> _Exercise aim_:
Convert the lines starting at the one containing "You are a GUI" and ending at the one containing "(x=537, y=113)" into a numbered list, skipping blank lines and leaving out the pictures.

> _Input rows_:
—————

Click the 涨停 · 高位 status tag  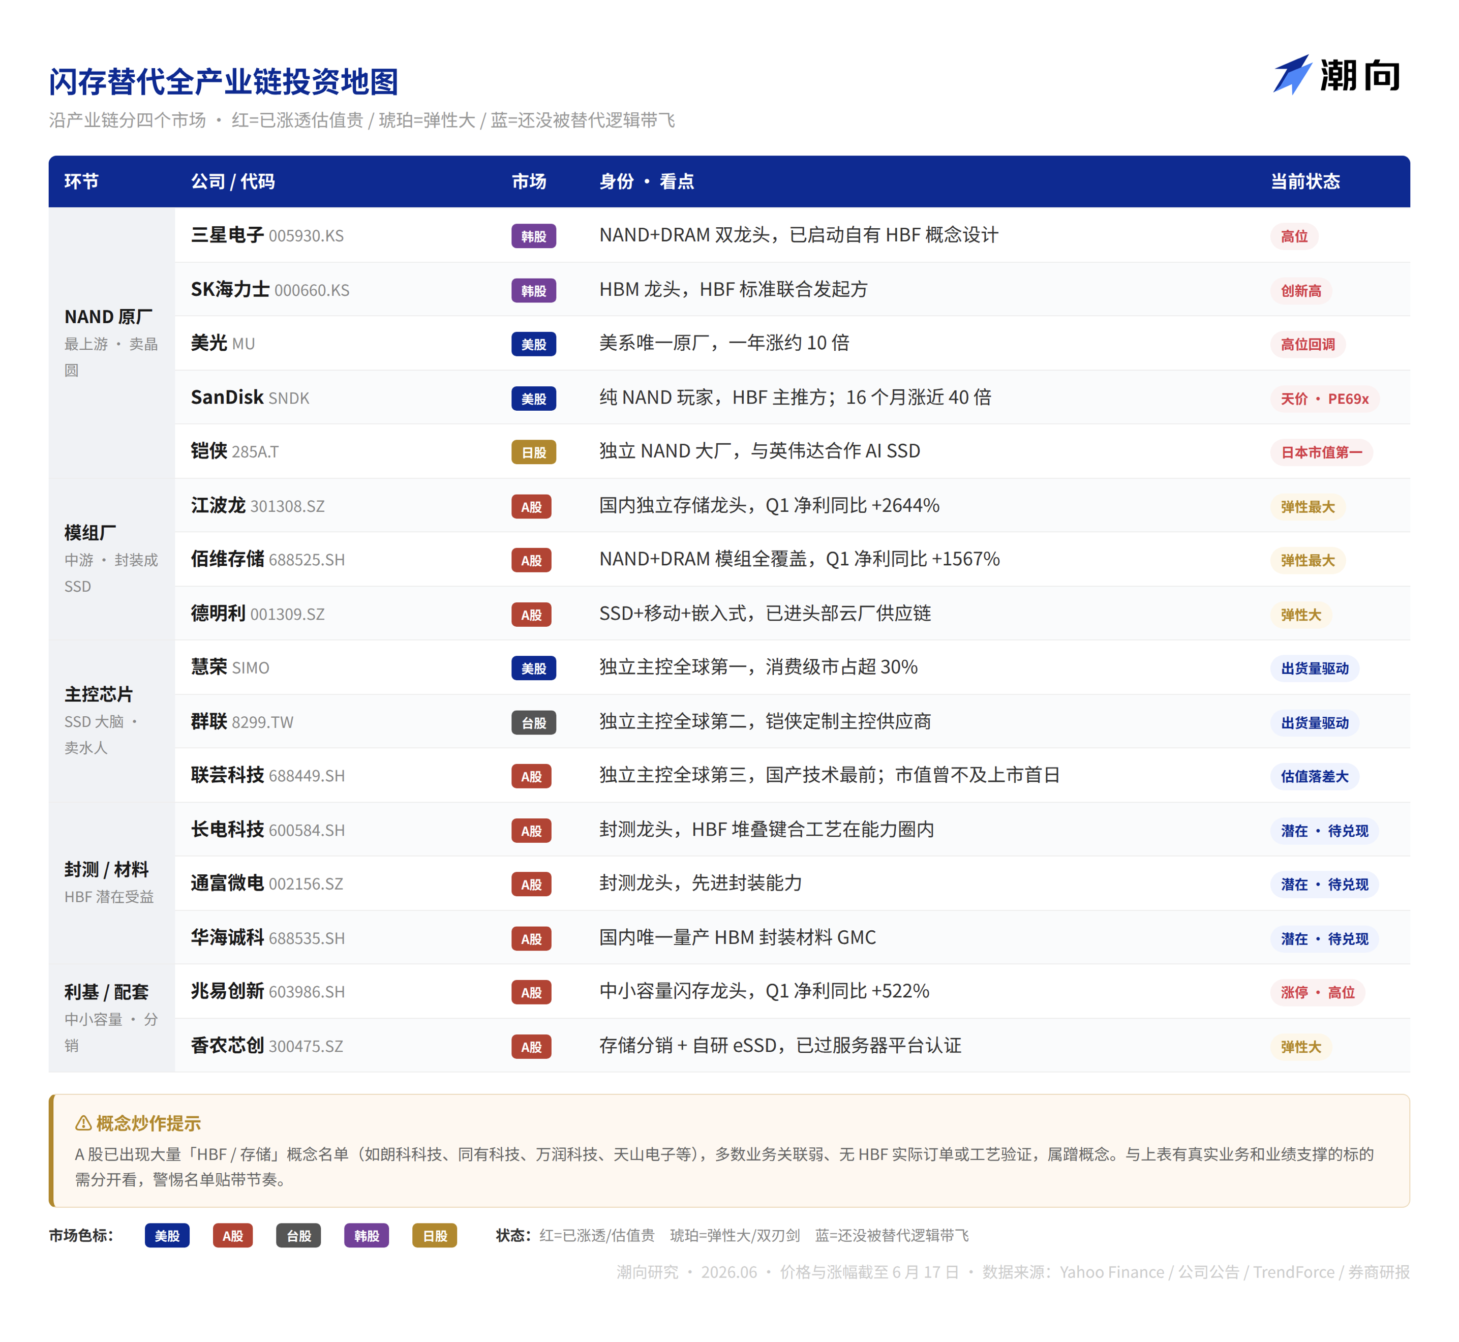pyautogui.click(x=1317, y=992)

—————

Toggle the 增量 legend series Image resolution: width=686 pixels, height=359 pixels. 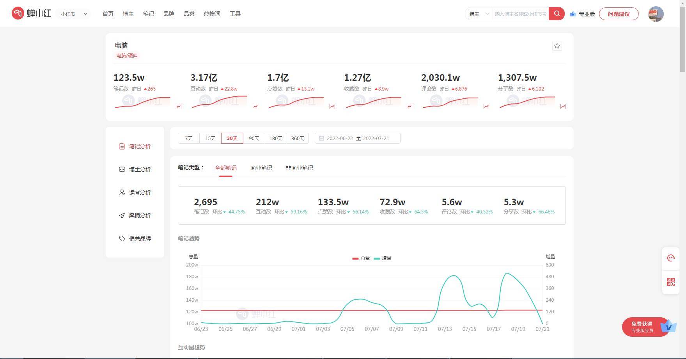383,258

—————

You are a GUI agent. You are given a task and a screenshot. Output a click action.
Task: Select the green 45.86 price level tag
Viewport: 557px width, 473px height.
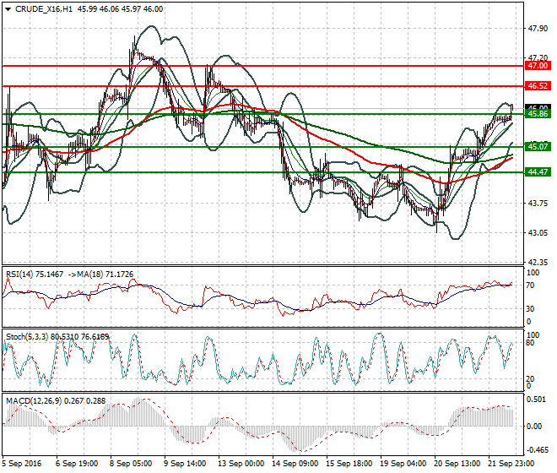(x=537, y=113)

—————

> _Task output_:
1. You are a GUI agent. You are given a task and a screenshot. Output a click action.
2. Task: Select the green 45.86 price level tag
3. Viewport: 557px width, 473px height.
4. (x=537, y=113)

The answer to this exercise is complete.